Het beroep is tijdig ingesteld en binnen de in artikel 11 lid 3 van de Wet Administratiefrechtelijke Handhaving Verkeersvoorschriften (WAHV) voorgeschreven termijn is zekerheid gesteld voor de betaling van de door de officier van justitie opgelegde sanctie.
Het beroep wordt derhalve ontvankelijk verklaard.
De gedraging "overschrijding van de maximumsnelheid binnen de bebouwde kom (gedragsregel) tot en met 10 km. per uur" wordt door betrokkene, aan wie de sanctie als kentekenhouder is opgelegd, betwist. De gemachtigde van betrokkene heeft ontkend dat de betreffende personenauto met kenteken xx op 21 maart 2002 heeft gereden op de N360 te Appingedam en al zou de betreffende auto aldaar wel hebben gereden, dan is daarmee de maximum snelheid niet overtreden. Voorts was volgens hem de meetapparatuur niet op de juiste wijze geijkt en niet volgens de voorschriften gebruikt, ingesteld en uitgelijnd zodat van een betrouwbare meting geen sprake kon zijn.
Uit de zich in het dossier bevindende politiefoto's blijkt voldoende dat daarop een personenauto zichtbaar is voorzien van het kenteken van de betreffende personenauto van betrokkene, terwijl op de voorzijde van deze auto duidelijk de bedrijfsnaam "xxx" leesbaar is. Uit het ambtsedige aanvullende proces-verbaal van de Regiopolitie Groningen d.d. 11 juni 2002 blijkt bovendien dat de apparatuur waarmee de bewuste gedraging is vastgelegd, op het moment van de gedraging was geijkt. Naar het oordeel van de kantonrechter is gelet op het voorgaande voldoende komen vast te staan dat betrokkene de gedraging heeft begaan.
Het beroep van betrokkene dient dan ook ongegrond te worden verklaard.
De kantonrechter acht verder termen aanwezig om xxx op grond van het bepaalde in de artikel 13a WAHV te veroordelen in de kosten.
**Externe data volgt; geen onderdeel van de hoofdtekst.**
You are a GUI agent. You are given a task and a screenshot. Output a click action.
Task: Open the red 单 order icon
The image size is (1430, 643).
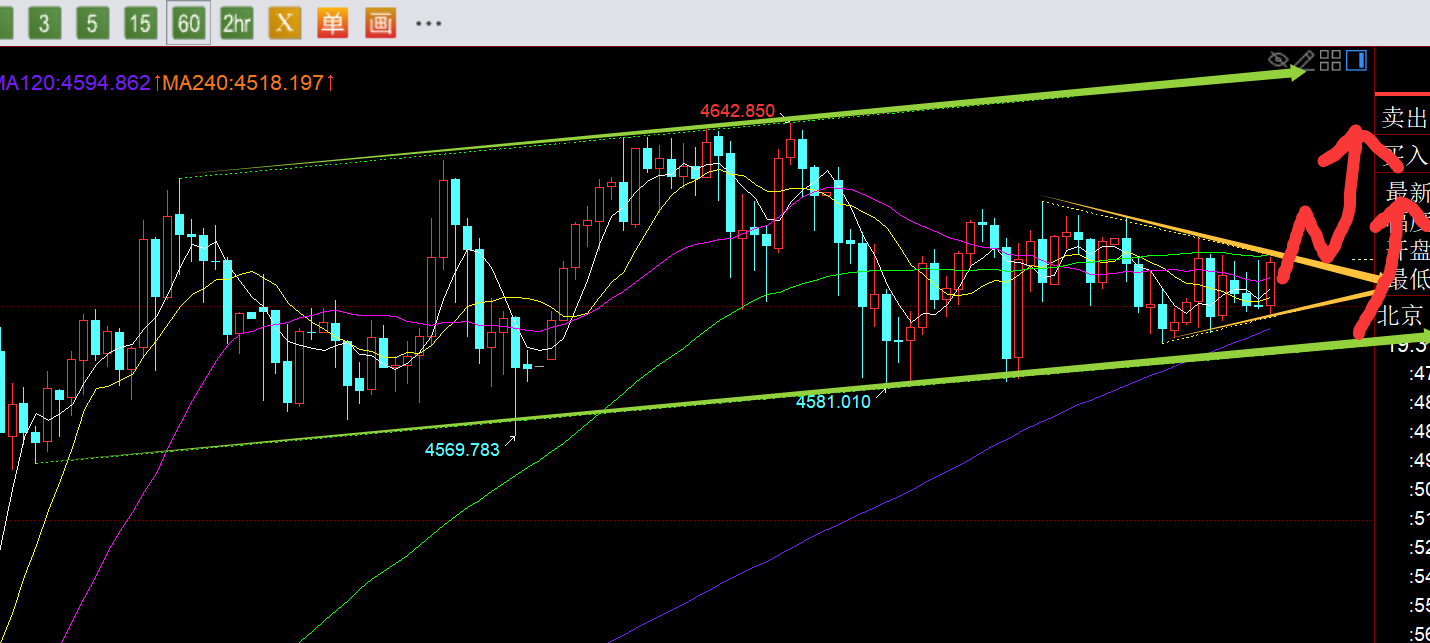point(332,23)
Geoordeeld moet immers worden dat xxx in het onderhavige geval een kennelijk onredelijk gebruik heeft gemaakt van procesrecht. Uit de reeds gemelde politiefoto's en het aanvullend proces-verbaal van de Regiopolitie had het volkomen duidelijk kunnen zijn dat het beroep zinloos was. Nu niettemin een uit de lucht gegrepen, aan het internet ontleend, beroepschrift is ingediend met het kennelijke doel "zand in de machine te strooien" waarop het OM genoodzaakt was te antwoorden, bestaat aanleiding om te komen tot een proceskostenveroordeling, een en ander overeenkomstig de normen van het Besluit proceskosten Bestuursrecht.
BESLISSING
De kantonrechter:
verklaart het beroep omgegrond;
veroordeelt xxxx in de kosten van deze procedure, aan de zijde van het OM gevallen en begroot op Euro 161,-, te storten op rekeningnummer 192325825 t.n.v. arrondissement 539 Groningen te Groningen onder vermelding van het betalingskenmerk van het CJIB en het OM nummer.
Waarvan dit proces-verbaal.
Verzonden op:
Indien het beroep niet-ontvankelijk is verklaard of de opgelegde administratieve sanctie meer dan € 70,00 bedraagt, kan tegen de beslissing hoger beroep worden ingesteld door binnen zes weken na de hiervoor vermelde datum van verzending een beroepschrift in te dienen bij de griffie van de sector kanton van de rechtbank, Ossenmarkt 7 te Groningen (correspondentieadres: postbus ).
Het hoger beroep wordt behandeld door het gerechtshof te Leeuwarden.
Die procedure verloopt geheel schriftelijk, tenzij in het beroepschrift uitdrukkelijk om een zitting wordt gevraagd waarbij u uw standpunt mondeling kunt toelichten.